* [Task to carry out]: The exercise asks for every line of the data to be reproduced exactly.

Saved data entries
━━━━━━━━

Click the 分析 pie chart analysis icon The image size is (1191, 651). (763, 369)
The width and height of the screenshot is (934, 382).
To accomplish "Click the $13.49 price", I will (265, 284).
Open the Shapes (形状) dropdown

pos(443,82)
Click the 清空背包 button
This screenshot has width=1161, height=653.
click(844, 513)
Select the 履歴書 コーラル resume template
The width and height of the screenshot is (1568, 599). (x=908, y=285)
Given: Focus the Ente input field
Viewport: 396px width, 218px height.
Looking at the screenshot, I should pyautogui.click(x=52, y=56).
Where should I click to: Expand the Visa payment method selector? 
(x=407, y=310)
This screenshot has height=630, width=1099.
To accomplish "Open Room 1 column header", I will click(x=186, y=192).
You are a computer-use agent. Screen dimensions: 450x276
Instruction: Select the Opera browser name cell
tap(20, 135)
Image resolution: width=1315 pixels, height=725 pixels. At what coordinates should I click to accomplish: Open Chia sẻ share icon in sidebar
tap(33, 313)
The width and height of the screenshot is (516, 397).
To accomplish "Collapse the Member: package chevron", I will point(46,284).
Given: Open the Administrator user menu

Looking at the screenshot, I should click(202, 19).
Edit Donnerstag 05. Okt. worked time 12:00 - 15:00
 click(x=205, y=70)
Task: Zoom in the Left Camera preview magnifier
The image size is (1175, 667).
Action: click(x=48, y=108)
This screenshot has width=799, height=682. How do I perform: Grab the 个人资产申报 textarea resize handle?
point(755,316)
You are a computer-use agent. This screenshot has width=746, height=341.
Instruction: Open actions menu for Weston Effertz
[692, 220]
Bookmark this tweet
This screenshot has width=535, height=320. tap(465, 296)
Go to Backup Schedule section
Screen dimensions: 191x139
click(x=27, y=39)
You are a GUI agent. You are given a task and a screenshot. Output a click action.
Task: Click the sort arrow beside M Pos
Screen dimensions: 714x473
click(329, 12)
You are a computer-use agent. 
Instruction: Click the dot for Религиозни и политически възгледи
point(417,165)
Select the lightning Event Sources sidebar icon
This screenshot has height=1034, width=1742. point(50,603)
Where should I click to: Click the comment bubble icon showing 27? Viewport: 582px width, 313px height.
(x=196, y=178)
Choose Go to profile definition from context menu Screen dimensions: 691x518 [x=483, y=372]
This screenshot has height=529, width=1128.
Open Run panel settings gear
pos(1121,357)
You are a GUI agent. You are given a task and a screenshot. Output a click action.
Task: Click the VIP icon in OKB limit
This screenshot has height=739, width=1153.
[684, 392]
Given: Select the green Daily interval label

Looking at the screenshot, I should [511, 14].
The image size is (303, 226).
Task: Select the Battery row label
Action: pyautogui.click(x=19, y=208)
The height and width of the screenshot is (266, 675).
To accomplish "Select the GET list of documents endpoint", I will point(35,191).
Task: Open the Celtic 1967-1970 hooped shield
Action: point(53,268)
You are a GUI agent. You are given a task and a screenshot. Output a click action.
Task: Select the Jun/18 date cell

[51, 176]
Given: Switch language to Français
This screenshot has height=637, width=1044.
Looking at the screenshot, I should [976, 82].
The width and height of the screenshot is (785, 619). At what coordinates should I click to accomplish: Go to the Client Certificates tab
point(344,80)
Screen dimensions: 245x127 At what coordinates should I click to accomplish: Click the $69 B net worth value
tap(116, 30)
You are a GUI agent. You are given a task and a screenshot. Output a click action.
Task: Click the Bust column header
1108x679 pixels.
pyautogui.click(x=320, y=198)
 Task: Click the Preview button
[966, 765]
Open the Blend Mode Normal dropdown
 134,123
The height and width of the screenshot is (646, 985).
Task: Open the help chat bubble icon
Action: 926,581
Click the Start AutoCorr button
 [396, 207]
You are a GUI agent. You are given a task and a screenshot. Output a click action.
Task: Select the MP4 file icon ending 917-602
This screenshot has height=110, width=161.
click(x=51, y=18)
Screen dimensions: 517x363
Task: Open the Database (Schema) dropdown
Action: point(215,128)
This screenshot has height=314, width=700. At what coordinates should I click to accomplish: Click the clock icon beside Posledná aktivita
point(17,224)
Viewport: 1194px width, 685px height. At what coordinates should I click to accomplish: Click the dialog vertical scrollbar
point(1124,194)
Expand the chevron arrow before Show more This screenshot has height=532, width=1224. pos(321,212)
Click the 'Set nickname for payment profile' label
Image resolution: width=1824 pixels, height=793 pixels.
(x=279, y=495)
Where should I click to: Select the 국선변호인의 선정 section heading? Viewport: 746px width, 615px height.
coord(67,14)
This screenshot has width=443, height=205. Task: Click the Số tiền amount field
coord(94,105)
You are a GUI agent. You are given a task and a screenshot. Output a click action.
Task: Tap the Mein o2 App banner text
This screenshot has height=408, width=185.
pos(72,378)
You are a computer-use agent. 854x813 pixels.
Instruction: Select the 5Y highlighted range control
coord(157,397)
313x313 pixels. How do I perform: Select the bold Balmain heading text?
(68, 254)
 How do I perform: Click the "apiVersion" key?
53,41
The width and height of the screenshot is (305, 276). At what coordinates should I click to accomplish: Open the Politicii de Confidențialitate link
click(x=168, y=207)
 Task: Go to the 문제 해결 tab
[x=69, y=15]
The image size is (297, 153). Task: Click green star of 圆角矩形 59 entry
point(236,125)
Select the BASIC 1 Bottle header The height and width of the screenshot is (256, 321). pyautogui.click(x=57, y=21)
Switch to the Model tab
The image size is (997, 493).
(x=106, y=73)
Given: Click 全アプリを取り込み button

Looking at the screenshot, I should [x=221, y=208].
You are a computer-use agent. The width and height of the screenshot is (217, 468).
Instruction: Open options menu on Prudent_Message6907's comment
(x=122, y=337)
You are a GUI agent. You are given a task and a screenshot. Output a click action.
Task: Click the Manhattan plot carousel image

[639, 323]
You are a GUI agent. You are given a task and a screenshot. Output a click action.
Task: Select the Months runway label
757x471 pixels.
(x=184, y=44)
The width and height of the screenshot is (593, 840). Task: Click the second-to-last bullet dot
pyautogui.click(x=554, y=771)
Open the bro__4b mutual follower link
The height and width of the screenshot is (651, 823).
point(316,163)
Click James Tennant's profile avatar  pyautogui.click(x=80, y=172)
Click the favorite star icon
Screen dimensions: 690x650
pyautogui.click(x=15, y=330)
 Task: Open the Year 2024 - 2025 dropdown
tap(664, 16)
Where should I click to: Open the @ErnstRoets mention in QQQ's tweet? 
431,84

━━━━━━━━

* [Solved exercise]:
Click the 分析 pie chart analysis icon The image size is (1191, 651). (763, 369)
The width and height of the screenshot is (934, 382).
To accomplish "Click the $13.49 price", I will (265, 284).
Open the Shapes (形状) dropdown

pos(443,82)
Click the 清空背包 button
This screenshot has width=1161, height=653.
click(844, 513)
Select the 履歴書 コーラル resume template
The width and height of the screenshot is (1568, 599). (x=908, y=285)
Given: Focus the Ente input field
Viewport: 396px width, 218px height.
Looking at the screenshot, I should pyautogui.click(x=52, y=56).
Where should I click to: Expand the Visa payment method selector? 
(x=407, y=310)
This screenshot has height=630, width=1099.
To accomplish "Open Room 1 column header", I will click(x=186, y=192).
You are a computer-use agent. Screen dimensions: 450x276
Instruction: Select the Opera browser name cell
tap(20, 135)
Image resolution: width=1315 pixels, height=725 pixels. At what coordinates should I click to accomplish: Open Chia sẻ share icon in sidebar
tap(33, 313)
The width and height of the screenshot is (516, 397).
To accomplish "Collapse the Member: package chevron", I will point(46,284).
Given: Open the Administrator user menu

Looking at the screenshot, I should click(202, 19).
Edit Donnerstag 05. Okt. worked time 12:00 - 15:00
 click(x=205, y=70)
Task: Zoom in the Left Camera preview magnifier
The image size is (1175, 667).
Action: click(x=48, y=108)
This screenshot has width=799, height=682. How do I perform: Grab the 个人资产申报 textarea resize handle?
point(755,316)
You are a computer-use agent. This screenshot has width=746, height=341.
Instruction: Open actions menu for Weston Effertz
[692, 220]
Bookmark this tweet
This screenshot has width=535, height=320. tap(465, 296)
Go to Backup Schedule section
Screen dimensions: 191x139
click(x=27, y=39)
You are a GUI agent. You are given a task and a screenshot. Output a click action.
Task: Click the sort arrow beside M Pos
Screen dimensions: 714x473
click(329, 12)
You are a computer-use agent. 
Instruction: Click the dot for Религиозни и политически възгледи
point(417,165)
Select the lightning Event Sources sidebar icon
This screenshot has height=1034, width=1742. point(50,603)
Where should I click to: Click the comment bubble icon showing 27? Viewport: 582px width, 313px height.
(x=196, y=178)
Choose Go to profile definition from context menu Screen dimensions: 691x518 [x=483, y=372]
This screenshot has height=529, width=1128.
Open Run panel settings gear
pos(1121,357)
You are a GUI agent. You are given a task and a screenshot. Output a click action.
Task: Click the VIP icon in OKB limit
This screenshot has height=739, width=1153.
[684, 392]
Given: Select the green Daily interval label

Looking at the screenshot, I should [511, 14].
The image size is (303, 226).
Task: Select the Battery row label
Action: pyautogui.click(x=19, y=208)
The height and width of the screenshot is (266, 675).
To accomplish "Select the GET list of documents endpoint", I will point(35,191).
Task: Open the Celtic 1967-1970 hooped shield
Action: point(53,268)
You are a GUI agent. You are given a task and a screenshot. Output a click action.
Task: Select the Jun/18 date cell

[51, 176]
Given: Switch language to Français
This screenshot has height=637, width=1044.
Looking at the screenshot, I should [976, 82].
The width and height of the screenshot is (785, 619). At what coordinates should I click to accomplish: Go to the Client Certificates tab
point(344,80)
Screen dimensions: 245x127 At what coordinates should I click to accomplish: Click the $69 B net worth value
tap(116, 30)
You are a GUI agent. You are given a task and a screenshot. Output a click action.
Task: Click the Bust column header
1108x679 pixels.
pyautogui.click(x=320, y=198)
 Task: Click the Preview button
[966, 765]
Open the Blend Mode Normal dropdown
 134,123
The height and width of the screenshot is (646, 985).
Task: Open the help chat bubble icon
Action: 926,581
Click the Start AutoCorr button
 [396, 207]
You are a GUI agent. You are given a task and a screenshot. Output a click action.
Task: Select the MP4 file icon ending 917-602
This screenshot has height=110, width=161.
click(x=51, y=18)
Screen dimensions: 517x363
Task: Open the Database (Schema) dropdown
Action: point(215,128)
This screenshot has height=314, width=700. At what coordinates should I click to accomplish: Click the clock icon beside Posledná aktivita
point(17,224)
Viewport: 1194px width, 685px height. At what coordinates should I click to accomplish: Click the dialog vertical scrollbar
point(1124,194)
Expand the chevron arrow before Show more This screenshot has height=532, width=1224. pos(321,212)
Click the 'Set nickname for payment profile' label
Image resolution: width=1824 pixels, height=793 pixels.
(x=279, y=495)
Where should I click to: Select the 국선변호인의 선정 section heading? Viewport: 746px width, 615px height.
coord(67,14)
This screenshot has width=443, height=205. Task: Click the Số tiền amount field
coord(94,105)
You are a GUI agent. You are given a task and a screenshot. Output a click action.
Task: Tap the Mein o2 App banner text
This screenshot has height=408, width=185.
pos(72,378)
You are a computer-use agent. 854x813 pixels.
Instruction: Select the 5Y highlighted range control
coord(157,397)
313x313 pixels. How do I perform: Select the bold Balmain heading text?
(68, 254)
 How do I perform: Click the "apiVersion" key?
53,41
The width and height of the screenshot is (305, 276). At what coordinates should I click to accomplish: Open the Politicii de Confidențialitate link
click(x=168, y=207)
 Task: Go to the 문제 해결 tab
[x=69, y=15]
The image size is (297, 153). Task: Click green star of 圆角矩形 59 entry
point(236,125)
Select the BASIC 1 Bottle header The height and width of the screenshot is (256, 321). pyautogui.click(x=57, y=21)
Switch to the Model tab
The image size is (997, 493).
(x=106, y=73)
Given: Click 全アプリを取り込み button

Looking at the screenshot, I should [x=221, y=208].
You are a computer-use agent. The width and height of the screenshot is (217, 468).
Instruction: Open options menu on Prudent_Message6907's comment
(x=122, y=337)
You are a GUI agent. You are given a task and a screenshot. Output a click action.
Task: Click the Manhattan plot carousel image

[639, 323]
You are a GUI agent. You are given a task and a screenshot. Output a click action.
Task: Select the Months runway label
757x471 pixels.
(x=184, y=44)
The width and height of the screenshot is (593, 840). Task: Click the second-to-last bullet dot
pyautogui.click(x=554, y=771)
Open the bro__4b mutual follower link
The height and width of the screenshot is (651, 823).
point(316,163)
Click James Tennant's profile avatar  pyautogui.click(x=80, y=172)
Click the favorite star icon
Screen dimensions: 690x650
pyautogui.click(x=15, y=330)
 Task: Open the Year 2024 - 2025 dropdown
tap(664, 16)
Where should I click to: Open the @ErnstRoets mention in QQQ's tweet? 
431,84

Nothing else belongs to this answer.